De quoi modifier les plans de l'équipe Macron qui jusque-là, tablait sur une possible sortie du gouvernement mi-juillet, suivie d'une déclaration formelle de candidature à l'automne, une fois délivré le diagnostic de l'Etat de la France sur lequel travaille son mouvement En Marche. «La fenêtre de tir, c'est entre fin mai et fin septembre», avait indiqué un proche à Libération.

Visibilité médiatique assurée

Mais à quitter le navire gouvernemental en pleine tourmente, entre attentats terroristes, hooliganisme, inondations et pourrissement du conflit sur la loi travail, Macron prenait le risque de passer pour un inconséquent, qui plus est, égotiste. Désastreux pour qui affirme que le «vrai sujet n'est pas ce qui arrivera à ma petite personne dans deux mois, six mois ou un an, mais d'être capable de porter une vision et d'articuler un projet», comme il l'a dit vendredi au micro de RTL. La «refondation d'une offre progressiste» qu'il appelle de ses vœux n'y aurait sans doute pas résisté.

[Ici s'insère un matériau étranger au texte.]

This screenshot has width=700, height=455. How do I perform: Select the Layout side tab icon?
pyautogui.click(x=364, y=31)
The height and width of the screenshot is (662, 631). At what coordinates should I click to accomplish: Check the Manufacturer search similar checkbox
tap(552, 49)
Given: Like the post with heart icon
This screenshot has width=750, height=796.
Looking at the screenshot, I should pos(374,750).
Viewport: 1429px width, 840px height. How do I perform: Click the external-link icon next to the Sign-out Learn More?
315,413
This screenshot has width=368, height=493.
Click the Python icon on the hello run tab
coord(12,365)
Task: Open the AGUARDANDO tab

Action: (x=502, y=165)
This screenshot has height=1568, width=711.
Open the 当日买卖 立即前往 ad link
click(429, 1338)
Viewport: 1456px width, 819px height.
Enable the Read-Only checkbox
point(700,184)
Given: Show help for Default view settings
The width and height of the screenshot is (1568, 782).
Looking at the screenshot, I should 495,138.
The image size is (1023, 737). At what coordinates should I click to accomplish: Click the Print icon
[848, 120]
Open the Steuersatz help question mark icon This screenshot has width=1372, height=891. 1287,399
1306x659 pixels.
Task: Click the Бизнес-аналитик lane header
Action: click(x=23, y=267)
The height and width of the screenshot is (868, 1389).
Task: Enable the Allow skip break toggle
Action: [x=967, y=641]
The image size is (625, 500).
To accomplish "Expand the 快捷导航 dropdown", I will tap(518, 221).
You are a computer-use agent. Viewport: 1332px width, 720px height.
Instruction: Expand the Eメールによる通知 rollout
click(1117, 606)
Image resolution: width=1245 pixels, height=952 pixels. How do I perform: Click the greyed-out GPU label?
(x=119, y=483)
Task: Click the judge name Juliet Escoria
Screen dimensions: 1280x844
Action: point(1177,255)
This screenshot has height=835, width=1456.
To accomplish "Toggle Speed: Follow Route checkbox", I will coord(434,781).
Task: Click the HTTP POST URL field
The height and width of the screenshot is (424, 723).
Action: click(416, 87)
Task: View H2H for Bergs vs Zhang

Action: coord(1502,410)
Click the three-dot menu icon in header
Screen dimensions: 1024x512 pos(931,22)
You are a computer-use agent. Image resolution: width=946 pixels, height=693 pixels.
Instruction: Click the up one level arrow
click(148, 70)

Pour l'heure, Macron choisit donc de ne pas bouger. Mieux : il renouvelle son allégeance à François Hollande, à l'en croire seul maître de son destin à Bercy. Ce faisant, le ministre s'assure une visibilité médiatique et une audience internationale le temps de charpenter son jeune mouvement. A charge pour lui d'apparaître comme un recours crédible, «naturel» pour reprendre l'expression du maire PS de Lyon, Gérard Collomb, si la cote de popularité de François Hollande finissait par l'empêcher de postuler à sa réélection.